··· Dataset content ···

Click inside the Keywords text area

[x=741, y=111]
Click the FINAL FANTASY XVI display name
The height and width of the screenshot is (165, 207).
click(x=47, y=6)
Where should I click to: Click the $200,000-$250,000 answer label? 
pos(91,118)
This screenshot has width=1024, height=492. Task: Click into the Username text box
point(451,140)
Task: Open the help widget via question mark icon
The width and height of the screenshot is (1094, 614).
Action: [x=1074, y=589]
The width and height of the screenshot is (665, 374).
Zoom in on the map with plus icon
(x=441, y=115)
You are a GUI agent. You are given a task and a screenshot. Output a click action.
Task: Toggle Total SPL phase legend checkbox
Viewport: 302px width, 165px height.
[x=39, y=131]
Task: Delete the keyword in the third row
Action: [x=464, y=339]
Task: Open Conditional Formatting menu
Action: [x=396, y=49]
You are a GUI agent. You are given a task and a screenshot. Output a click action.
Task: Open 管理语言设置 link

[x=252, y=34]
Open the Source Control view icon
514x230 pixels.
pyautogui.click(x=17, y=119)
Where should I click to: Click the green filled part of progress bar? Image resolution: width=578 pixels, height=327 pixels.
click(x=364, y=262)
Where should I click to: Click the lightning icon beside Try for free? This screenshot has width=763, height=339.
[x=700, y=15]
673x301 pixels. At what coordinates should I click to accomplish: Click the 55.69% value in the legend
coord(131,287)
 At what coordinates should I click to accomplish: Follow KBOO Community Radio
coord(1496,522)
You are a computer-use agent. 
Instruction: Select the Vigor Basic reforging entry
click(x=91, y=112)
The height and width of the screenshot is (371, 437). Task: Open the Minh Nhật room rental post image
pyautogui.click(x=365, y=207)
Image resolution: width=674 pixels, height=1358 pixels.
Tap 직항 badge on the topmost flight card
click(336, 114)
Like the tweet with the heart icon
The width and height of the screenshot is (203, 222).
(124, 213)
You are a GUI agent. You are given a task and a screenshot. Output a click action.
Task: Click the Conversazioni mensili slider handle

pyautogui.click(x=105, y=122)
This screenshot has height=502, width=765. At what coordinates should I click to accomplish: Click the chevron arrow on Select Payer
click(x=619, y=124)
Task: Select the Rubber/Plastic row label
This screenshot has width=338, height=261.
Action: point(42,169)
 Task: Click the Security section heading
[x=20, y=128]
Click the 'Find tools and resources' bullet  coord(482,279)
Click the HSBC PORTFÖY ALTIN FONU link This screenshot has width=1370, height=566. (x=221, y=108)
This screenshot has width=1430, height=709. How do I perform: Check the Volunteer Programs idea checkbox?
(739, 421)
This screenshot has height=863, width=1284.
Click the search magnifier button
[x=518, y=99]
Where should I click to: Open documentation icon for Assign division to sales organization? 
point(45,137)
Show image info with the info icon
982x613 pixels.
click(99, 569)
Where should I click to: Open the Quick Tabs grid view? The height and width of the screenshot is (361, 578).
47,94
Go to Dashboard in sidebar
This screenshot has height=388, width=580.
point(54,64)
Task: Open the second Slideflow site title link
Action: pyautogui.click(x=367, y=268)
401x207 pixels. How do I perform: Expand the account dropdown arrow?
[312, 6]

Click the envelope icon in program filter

···

* [Your objective] Write every record above out again exactly as it stands.

* [Solved exercise]
Click inside the Keywords text area

[x=741, y=111]
Click the FINAL FANTASY XVI display name
The height and width of the screenshot is (165, 207).
click(x=47, y=6)
Where should I click to: Click the $200,000-$250,000 answer label? 
pos(91,118)
This screenshot has width=1024, height=492. Task: Click into the Username text box
point(451,140)
Task: Open the help widget via question mark icon
The width and height of the screenshot is (1094, 614).
Action: [x=1074, y=589]
The width and height of the screenshot is (665, 374).
Zoom in on the map with plus icon
(x=441, y=115)
You are a GUI agent. You are given a task and a screenshot. Output a click action.
Task: Toggle Total SPL phase legend checkbox
Viewport: 302px width, 165px height.
[x=39, y=131]
Task: Delete the keyword in the third row
Action: [x=464, y=339]
Task: Open Conditional Formatting menu
Action: [x=396, y=49]
You are a GUI agent. You are given a task and a screenshot. Output a click action.
Task: Open 管理语言设置 link

[x=252, y=34]
Open the Source Control view icon
514x230 pixels.
pyautogui.click(x=17, y=119)
Where should I click to: Click the green filled part of progress bar? Image resolution: width=578 pixels, height=327 pixels.
click(x=364, y=262)
Where should I click to: Click the lightning icon beside Try for free? This screenshot has width=763, height=339.
[x=700, y=15]
673x301 pixels. At what coordinates should I click to accomplish: Click the 55.69% value in the legend
coord(131,287)
 At what coordinates should I click to accomplish: Follow KBOO Community Radio
coord(1496,522)
You are a computer-use agent. 
Instruction: Select the Vigor Basic reforging entry
click(x=91, y=112)
The height and width of the screenshot is (371, 437). Task: Open the Minh Nhật room rental post image
pyautogui.click(x=365, y=207)
Image resolution: width=674 pixels, height=1358 pixels.
Tap 직항 badge on the topmost flight card
click(336, 114)
Like the tweet with the heart icon
The width and height of the screenshot is (203, 222).
(124, 213)
You are a GUI agent. You are given a task and a screenshot. Output a click action.
Task: Click the Conversazioni mensili slider handle

pyautogui.click(x=105, y=122)
This screenshot has height=502, width=765. At what coordinates should I click to accomplish: Click the chevron arrow on Select Payer
click(x=619, y=124)
Task: Select the Rubber/Plastic row label
This screenshot has width=338, height=261.
Action: point(42,169)
 Task: Click the Security section heading
[x=20, y=128]
Click the 'Find tools and resources' bullet  coord(482,279)
Click the HSBC PORTFÖY ALTIN FONU link This screenshot has width=1370, height=566. (x=221, y=108)
This screenshot has width=1430, height=709. How do I perform: Check the Volunteer Programs idea checkbox?
(739, 421)
This screenshot has height=863, width=1284.
Click the search magnifier button
[x=518, y=99]
Where should I click to: Open documentation icon for Assign division to sales organization? 
point(45,137)
Show image info with the info icon
982x613 pixels.
click(99, 569)
Where should I click to: Open the Quick Tabs grid view? The height and width of the screenshot is (361, 578).
47,94
Go to Dashboard in sidebar
This screenshot has height=388, width=580.
point(54,64)
Task: Open the second Slideflow site title link
Action: pyautogui.click(x=367, y=268)
401x207 pixels. How do I perform: Expand the account dropdown arrow?
[312, 6]

Click the envelope icon in program filter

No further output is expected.